BEGIN Listed records

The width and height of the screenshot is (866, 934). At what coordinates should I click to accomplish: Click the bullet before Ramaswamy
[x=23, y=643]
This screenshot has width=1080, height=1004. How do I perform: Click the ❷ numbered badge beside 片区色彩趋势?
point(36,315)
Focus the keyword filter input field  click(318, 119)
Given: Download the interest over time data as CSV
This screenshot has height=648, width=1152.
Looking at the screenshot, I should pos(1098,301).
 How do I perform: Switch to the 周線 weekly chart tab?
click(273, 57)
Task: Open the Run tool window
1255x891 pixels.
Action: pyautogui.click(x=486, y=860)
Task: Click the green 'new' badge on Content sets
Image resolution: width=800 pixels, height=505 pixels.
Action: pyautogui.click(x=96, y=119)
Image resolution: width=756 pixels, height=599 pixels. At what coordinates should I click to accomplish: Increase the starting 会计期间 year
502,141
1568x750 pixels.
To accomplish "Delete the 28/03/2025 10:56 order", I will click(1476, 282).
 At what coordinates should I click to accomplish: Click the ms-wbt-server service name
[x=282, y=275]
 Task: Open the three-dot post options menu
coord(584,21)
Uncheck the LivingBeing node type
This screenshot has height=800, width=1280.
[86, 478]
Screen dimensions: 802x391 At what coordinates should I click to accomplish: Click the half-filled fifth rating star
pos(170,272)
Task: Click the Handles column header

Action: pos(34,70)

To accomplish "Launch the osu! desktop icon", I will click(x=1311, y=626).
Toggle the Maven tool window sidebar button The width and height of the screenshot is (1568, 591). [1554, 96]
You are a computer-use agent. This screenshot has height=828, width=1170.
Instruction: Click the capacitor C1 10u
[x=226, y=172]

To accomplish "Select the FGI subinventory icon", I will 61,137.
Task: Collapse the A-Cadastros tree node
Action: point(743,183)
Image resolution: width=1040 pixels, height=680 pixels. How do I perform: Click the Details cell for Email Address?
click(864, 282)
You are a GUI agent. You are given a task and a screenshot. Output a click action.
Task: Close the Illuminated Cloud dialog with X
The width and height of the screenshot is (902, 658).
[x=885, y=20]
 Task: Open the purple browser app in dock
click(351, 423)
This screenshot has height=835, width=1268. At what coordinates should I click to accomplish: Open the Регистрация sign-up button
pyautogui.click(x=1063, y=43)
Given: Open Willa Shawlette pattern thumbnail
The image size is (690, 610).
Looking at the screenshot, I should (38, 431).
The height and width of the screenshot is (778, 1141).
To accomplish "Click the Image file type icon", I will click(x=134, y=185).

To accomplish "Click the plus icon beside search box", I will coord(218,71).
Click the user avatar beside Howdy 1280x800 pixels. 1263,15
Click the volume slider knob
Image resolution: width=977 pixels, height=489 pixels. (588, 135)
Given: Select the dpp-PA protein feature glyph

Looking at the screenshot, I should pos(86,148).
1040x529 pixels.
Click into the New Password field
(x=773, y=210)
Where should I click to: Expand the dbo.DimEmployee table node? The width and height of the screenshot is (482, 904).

END Listed records

What to do: Please transcribe all of the records, keeping every line exactly as it is.

Task solution:
The width and height of the screenshot is (866, 934). At what coordinates should I click to accomplish: Click the bullet before Ramaswamy
[x=23, y=643]
This screenshot has width=1080, height=1004. How do I perform: Click the ❷ numbered badge beside 片区色彩趋势?
point(36,315)
Focus the keyword filter input field  click(318, 119)
Given: Download the interest over time data as CSV
This screenshot has height=648, width=1152.
Looking at the screenshot, I should pos(1098,301).
 How do I perform: Switch to the 周線 weekly chart tab?
click(273, 57)
Task: Open the Run tool window
1255x891 pixels.
Action: pyautogui.click(x=486, y=860)
Task: Click the green 'new' badge on Content sets
Image resolution: width=800 pixels, height=505 pixels.
Action: pyautogui.click(x=96, y=119)
Image resolution: width=756 pixels, height=599 pixels. At what coordinates should I click to accomplish: Increase the starting 会计期间 year
502,141
1568x750 pixels.
To accomplish "Delete the 28/03/2025 10:56 order", I will click(1476, 282).
 At what coordinates should I click to accomplish: Click the ms-wbt-server service name
[x=282, y=275]
 Task: Open the three-dot post options menu
coord(584,21)
Uncheck the LivingBeing node type
This screenshot has height=800, width=1280.
[86, 478]
Screen dimensions: 802x391 At what coordinates should I click to accomplish: Click the half-filled fifth rating star
pos(170,272)
Task: Click the Handles column header

Action: pos(34,70)

To accomplish "Launch the osu! desktop icon", I will click(x=1311, y=626).
Toggle the Maven tool window sidebar button The width and height of the screenshot is (1568, 591). [1554, 96]
You are a computer-use agent. This screenshot has height=828, width=1170.
Instruction: Click the capacitor C1 10u
[x=226, y=172]

To accomplish "Select the FGI subinventory icon", I will 61,137.
Task: Collapse the A-Cadastros tree node
Action: point(743,183)
Image resolution: width=1040 pixels, height=680 pixels. How do I perform: Click the Details cell for Email Address?
click(864, 282)
You are a GUI agent. You are given a task and a screenshot. Output a click action.
Task: Close the Illuminated Cloud dialog with X
The width and height of the screenshot is (902, 658).
[x=885, y=20]
 Task: Open the purple browser app in dock
click(351, 423)
This screenshot has height=835, width=1268. At what coordinates should I click to accomplish: Open the Регистрация sign-up button
pyautogui.click(x=1063, y=43)
Given: Open Willa Shawlette pattern thumbnail
The image size is (690, 610).
Looking at the screenshot, I should (38, 431).
The height and width of the screenshot is (778, 1141).
To accomplish "Click the Image file type icon", I will click(x=134, y=185).

To accomplish "Click the plus icon beside search box", I will coord(218,71).
Click the user avatar beside Howdy 1280x800 pixels. 1263,15
Click the volume slider knob
Image resolution: width=977 pixels, height=489 pixels. (588, 135)
Given: Select the dpp-PA protein feature glyph

Looking at the screenshot, I should pos(86,148).
1040x529 pixels.
Click into the New Password field
(x=773, y=210)
Where should I click to: Expand the dbo.DimEmployee table node? The width and height of the screenshot is (482, 904).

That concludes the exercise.